This is a project that collects metadata about media items and creates symlinks to tag each item in multiple collections, for example Artist or Genre. This managed set of symlinks replicates some of the functionality of a media library application, while allowing any program to browse the library.
For example, it will put a symlink to
/media/tv/Actors/Chris Parnell and
/media/tv/Actors/Judy Greer and so on.
MediaLinkFS is given a path to a directory of media items, such as music albums or tv shows. Information about each item is then collected by a metadata plugin. MediaLinkFS will then use the metadata to create groups, such as artist names. All media objects then get sorted into each group based on its metadata.
Quick resume after interruptions
Progress is saved during organization, so that the process can resume quickly after interruptions
MediaLinkFS saves a copy of any metadata it finds for any media item, and will use that cache if metadata for an item couldn't be located on later runs. MediaLinkFS can also be configured to save time and not look up metadata if a cached copy is found. A commandline flag exists to ignore any cached data.
The logs say exactly why an item couldn't be found with the metadata plugin. The logs will show exactly what steps it went through to find each item.
Cleanup of old links
If a directory is renamed, or the metadata changes, MediaLinkFS will automatically clean up the old symlinks that used to point at it. If a group of metadata is no longer necessary, it will clean up that directory.
The user can specify a list of symlinks that the user has maintained manually and the program will not clean these extra links.
Multiple sets, such as TV and Movies, can be organized into the same directory. For example, a global Actors directory could be generated, containing each actor's movie and tv appearances.
Chainable metadata parsers
Parsers can use the information discovered by previous parsers in the parser list.
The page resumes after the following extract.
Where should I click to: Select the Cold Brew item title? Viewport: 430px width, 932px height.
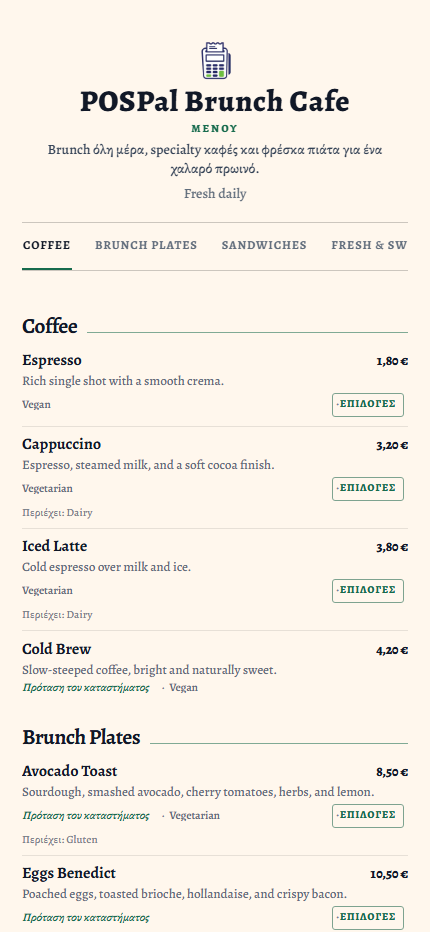pyautogui.click(x=57, y=648)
For example, the quantizer plugin adds a decade value based on the year found by other plugins.
- Install Python3 and the PyYAML library
- Check out this repository
- Edit config.yml
- ./main.py -c config.yml
Attempts to parse a few common patterns out of the given folder or file name. It also removes any found data from the name key, providing a cleaner name for subsequent modules to use.
year- A 4 digit number that starts with 19 or 20
resolution- A number from a list of common video resolutions
format- h264, x264, avc, xvid, or divx
release_group- A release group, if one directly follows the format field
extension- Any detected extension at the end of the filename
name- The rest of the filename that wasn't matched by the above
Parses out ID3 tags from mp3s, and gets the following information. If it is told to scan a directory, it will parse the directory as an album, collecting information recursively about the contained files. The plural items, like
artists, may be useful for mix albums or directories.
MyApiFilms searches IMDB for a given tv show, movie, or video game name. myapifilms has a limit of 1000 item lookups per day without an api key or 2000 per day with an api key. This key is set in the
parser_option. Looks up information about a collection of TV or movies, and discovers the following information
rating(IMDB "quality" rating 1.0-10.0, e.g. "7.4")
The myapifilms plugin supports a parser option of type, which must be one of the following. It defaults to searching for any type.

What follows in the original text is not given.